Mediciones del desarraigo
Catastróficas políticas macroeconómicas y sorpresivas reactivaciones crearon flujos de emigración interna que hacen trizas la Argentina imaginaria de integración y desarrollo armónico.
Los argentinos perdimos la década de 1980 por la crisis de la deuda que estalló en México y se propagó por todo el continente, con secuelas de estancamiento y regresión.
Perdimos la década de 1990, de fuerte crecimiento de la economía mundial, porque nos embarcamos en una devastadora política neoliberal, que desterró al Estado del quehacer económico, al tiempo que se iniciaba un proceso de extranjerización de áreas decisivas del quehacer industrial y se abandonaba al agro a su malaventura.
Pocos recuerdan ahora, cuando embisten contra los productores agropecuarios, que en ese decenio fatídico más de 60 por ciento de sus establecimientos estaban quebrados, embargados o hipotecados, sin rescate alguno por el Estado.
Y perdimos la primera década del siglo 21 completando la desnacionalización de nuestras principales industrias. Ahora, mientras se negocia febrilmente con el Club de París para retornar al mercado internacional de capitales, se olvida que todos los años las empresas desnacionalizadas giran a sus casas matrices más de siete mil millones de dólares. No hay una genuina política en materia laboral, ya que el trabajo informal aún afecta a casi uno de cada tres asalariados.
La confluencia de estos factores adversos quedó reflejada en el Censo Nacional 2010, cuyos primeros resultados revelan un muy activo flujo de "emigración interna" desde el norte.
El irracional cierre de ramales ferroviarios (otra de nuestras hazañas económicas de los ’90) creó centenares de pueblos fantasma, cuyos pobladores debieron abandonarlos y marchar hacia los grandes centros urbanos en busca de una azarosa subsistencia.
El extenso arco norte del territorio nacional parece estar condenado a una marginalidad que hace trizas las retóricas invocaciones al desarrollo integral y armónico. En efecto, al analizar los datos provisorios del último Censo, el centro de estudios Idesa detectó que la tasa de natalidad promedio de las provincias del norte es de 2,08 por ciento anual, es decir, en la década hay 12 por ciento más de nacimientos que en el promedio del país. Sin embargo, la tasa de crecimiento –en las regiones del noroeste y nordeste– fue de apenas 1,04 por ciento anual, es decir, siete por ciento menos que el crecimiento promedio del país.

___

EJERCICIO: Determine si cada afirmación concuerda con el texto sobre la emigración interna y responda sí o no, citando literalmente las palabras del texto que lo deciden: (a) el centro de estudios Idesa trabajó con datos provisorios del último Censo; (b) el trabajo informal alcanza a la mitad de los asalariados; (c) la crisis de la deuda de la década de 1980 estalló en Brasil. Las líneas de datos no guardan relación con el texto.

___

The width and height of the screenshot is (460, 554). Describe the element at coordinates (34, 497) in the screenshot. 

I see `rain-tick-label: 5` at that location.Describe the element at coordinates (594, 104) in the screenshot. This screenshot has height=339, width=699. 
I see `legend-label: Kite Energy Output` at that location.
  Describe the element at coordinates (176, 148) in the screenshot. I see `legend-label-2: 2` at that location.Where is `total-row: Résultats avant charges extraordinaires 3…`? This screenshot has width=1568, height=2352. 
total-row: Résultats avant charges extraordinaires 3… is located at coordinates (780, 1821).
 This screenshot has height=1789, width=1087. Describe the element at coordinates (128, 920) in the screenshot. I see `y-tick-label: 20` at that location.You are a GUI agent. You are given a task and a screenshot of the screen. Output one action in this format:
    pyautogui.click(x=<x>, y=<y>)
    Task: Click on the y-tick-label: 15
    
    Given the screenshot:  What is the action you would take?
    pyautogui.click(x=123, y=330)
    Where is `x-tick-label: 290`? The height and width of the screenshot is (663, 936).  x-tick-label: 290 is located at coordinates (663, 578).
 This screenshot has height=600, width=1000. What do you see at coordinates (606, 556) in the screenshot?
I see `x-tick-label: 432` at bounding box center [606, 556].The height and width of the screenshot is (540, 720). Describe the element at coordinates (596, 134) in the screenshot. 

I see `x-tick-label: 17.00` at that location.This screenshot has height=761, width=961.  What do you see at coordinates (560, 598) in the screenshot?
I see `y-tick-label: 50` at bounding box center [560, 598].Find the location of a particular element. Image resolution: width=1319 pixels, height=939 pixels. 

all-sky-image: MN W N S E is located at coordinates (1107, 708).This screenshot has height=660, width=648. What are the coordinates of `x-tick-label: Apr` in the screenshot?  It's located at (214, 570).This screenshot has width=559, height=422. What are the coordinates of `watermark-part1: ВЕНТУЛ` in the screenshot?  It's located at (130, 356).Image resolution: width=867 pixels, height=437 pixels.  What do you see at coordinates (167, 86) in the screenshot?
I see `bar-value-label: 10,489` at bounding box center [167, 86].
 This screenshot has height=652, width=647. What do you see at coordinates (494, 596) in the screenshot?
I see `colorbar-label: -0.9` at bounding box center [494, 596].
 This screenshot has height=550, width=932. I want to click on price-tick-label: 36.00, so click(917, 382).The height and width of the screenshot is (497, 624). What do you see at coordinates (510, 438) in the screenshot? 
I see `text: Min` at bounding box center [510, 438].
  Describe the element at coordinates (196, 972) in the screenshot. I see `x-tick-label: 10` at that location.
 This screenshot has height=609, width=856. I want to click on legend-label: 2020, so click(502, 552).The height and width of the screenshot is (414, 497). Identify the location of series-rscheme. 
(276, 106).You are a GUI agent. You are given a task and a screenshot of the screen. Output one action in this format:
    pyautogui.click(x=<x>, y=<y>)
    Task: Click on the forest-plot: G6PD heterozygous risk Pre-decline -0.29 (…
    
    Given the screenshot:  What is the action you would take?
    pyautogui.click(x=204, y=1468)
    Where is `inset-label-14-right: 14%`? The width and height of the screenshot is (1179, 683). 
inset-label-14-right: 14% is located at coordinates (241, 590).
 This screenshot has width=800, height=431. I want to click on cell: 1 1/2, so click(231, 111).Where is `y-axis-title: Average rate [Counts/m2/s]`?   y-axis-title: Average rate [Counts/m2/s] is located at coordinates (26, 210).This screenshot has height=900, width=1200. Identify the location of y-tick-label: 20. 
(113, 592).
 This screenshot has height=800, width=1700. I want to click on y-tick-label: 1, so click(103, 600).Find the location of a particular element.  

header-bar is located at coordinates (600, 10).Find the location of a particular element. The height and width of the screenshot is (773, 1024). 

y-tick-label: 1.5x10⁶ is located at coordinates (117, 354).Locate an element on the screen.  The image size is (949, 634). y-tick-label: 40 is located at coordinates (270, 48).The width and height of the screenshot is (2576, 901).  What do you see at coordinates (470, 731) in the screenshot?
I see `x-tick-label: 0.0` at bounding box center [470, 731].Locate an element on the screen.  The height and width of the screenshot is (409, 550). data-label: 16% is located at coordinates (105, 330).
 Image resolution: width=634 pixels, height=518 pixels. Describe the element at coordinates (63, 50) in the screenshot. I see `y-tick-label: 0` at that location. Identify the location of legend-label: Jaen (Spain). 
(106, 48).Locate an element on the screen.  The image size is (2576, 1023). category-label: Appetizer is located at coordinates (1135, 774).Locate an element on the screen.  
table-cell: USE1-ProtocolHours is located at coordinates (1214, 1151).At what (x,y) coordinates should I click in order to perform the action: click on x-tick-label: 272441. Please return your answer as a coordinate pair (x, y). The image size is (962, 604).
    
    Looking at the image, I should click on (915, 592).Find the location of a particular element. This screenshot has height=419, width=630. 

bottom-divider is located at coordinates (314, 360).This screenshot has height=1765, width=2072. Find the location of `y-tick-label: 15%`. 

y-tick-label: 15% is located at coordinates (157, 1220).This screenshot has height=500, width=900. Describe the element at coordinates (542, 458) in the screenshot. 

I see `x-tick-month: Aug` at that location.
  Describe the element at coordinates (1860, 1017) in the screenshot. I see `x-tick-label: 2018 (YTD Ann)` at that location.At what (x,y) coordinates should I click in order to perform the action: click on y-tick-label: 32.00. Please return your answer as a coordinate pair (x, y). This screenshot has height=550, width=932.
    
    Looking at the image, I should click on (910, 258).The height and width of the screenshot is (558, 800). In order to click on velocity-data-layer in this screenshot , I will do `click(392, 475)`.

___

SOLUCIÓN DEL EJERCICIO:
(a) Sí: "al analizar los datos provisorios del último Censo, el centro de estudios Idesa detectó".
(b) No: "el trabajo informal aún afecta a casi uno de cada tres asalariados".
(c) No: "la crisis de la deuda que estalló en México".